- The request:
Rewrite the rows below with "wind icon" renamed to "weather symbol" wherever it occurs, leaving every other part of each row as it stands.

BEGIN

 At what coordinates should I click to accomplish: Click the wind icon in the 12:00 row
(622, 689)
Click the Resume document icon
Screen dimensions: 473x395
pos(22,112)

END

- In response:
 At what coordinates should I click to accomplish: Click the weather symbol in the 12:00 row
(622, 689)
Click the Resume document icon
Screen dimensions: 473x395
pos(22,112)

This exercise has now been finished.